### [SOURCE MATERIAL]
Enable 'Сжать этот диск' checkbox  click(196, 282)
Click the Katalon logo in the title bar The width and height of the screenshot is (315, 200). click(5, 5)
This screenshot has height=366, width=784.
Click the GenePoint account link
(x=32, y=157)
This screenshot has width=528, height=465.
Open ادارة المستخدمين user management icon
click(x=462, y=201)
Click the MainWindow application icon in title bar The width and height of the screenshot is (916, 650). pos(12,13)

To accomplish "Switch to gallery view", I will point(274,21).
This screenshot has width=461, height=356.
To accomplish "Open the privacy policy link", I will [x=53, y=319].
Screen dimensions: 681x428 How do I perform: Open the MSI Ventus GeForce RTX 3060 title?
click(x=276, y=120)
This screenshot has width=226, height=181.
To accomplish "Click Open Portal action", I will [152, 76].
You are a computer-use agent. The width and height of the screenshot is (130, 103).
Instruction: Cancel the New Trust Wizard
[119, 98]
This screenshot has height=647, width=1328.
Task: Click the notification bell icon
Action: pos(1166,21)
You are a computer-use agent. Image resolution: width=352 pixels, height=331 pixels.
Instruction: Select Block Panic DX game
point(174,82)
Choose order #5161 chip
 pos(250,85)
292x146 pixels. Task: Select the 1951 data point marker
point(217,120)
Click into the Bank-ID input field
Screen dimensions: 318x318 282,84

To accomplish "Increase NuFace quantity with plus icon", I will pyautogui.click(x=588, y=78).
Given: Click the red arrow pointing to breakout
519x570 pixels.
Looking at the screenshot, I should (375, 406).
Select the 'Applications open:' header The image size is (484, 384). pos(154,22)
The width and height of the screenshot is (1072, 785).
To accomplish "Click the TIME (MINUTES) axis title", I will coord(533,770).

### [WHAT YOU SHOULD DO]
Go through the data above and copy each line in which "will" appears.

### [SOLUTION TO THE EXERCISE]
To accomplish "Switch to gallery view", I will point(274,21).
To accomplish "Open the privacy policy link", I will [x=53, y=319].
To accomplish "Click Open Portal action", I will [152, 76].
To accomplish "Increase NuFace quantity with plus icon", I will pyautogui.click(x=588, y=78).
To accomplish "Click the TIME (MINUTES) axis title", I will coord(533,770).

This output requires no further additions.